╔══

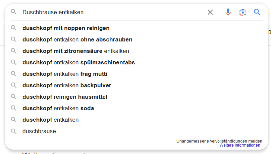Screen dimensions: 271x154
Task: Click magnifier icon beside 'duschkopf mit noppen reinigen'
Action: point(14,28)
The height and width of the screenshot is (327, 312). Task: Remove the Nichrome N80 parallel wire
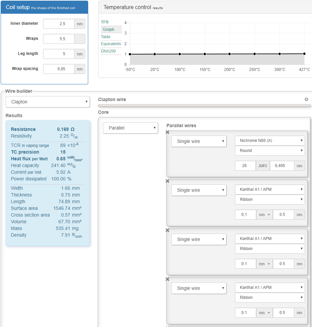[168, 133]
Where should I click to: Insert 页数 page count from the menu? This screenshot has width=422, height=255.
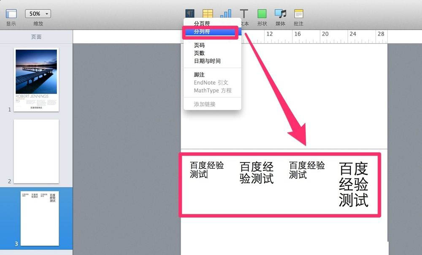(199, 53)
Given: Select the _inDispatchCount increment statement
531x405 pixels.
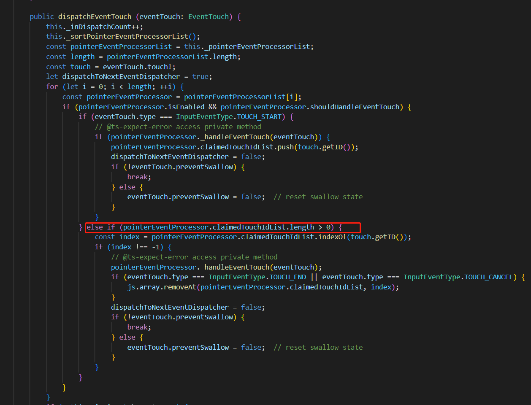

╚══

• _To be done_: Write out all of the material above again, word for word, leaving out the pictures.

• _Finished exercise_:
Screen dimensions: 271x154
Task: Click magnifier icon beside 'duschkopf mit noppen reinigen'
Action: point(14,28)
The height and width of the screenshot is (327, 312). Task: Remove the Nichrome N80 parallel wire
[168, 133]
Where should I click to: Insert 页数 page count from the menu? This screenshot has width=422, height=255.
(199, 53)
Given: Select the _inDispatchCount increment statement
531x405 pixels.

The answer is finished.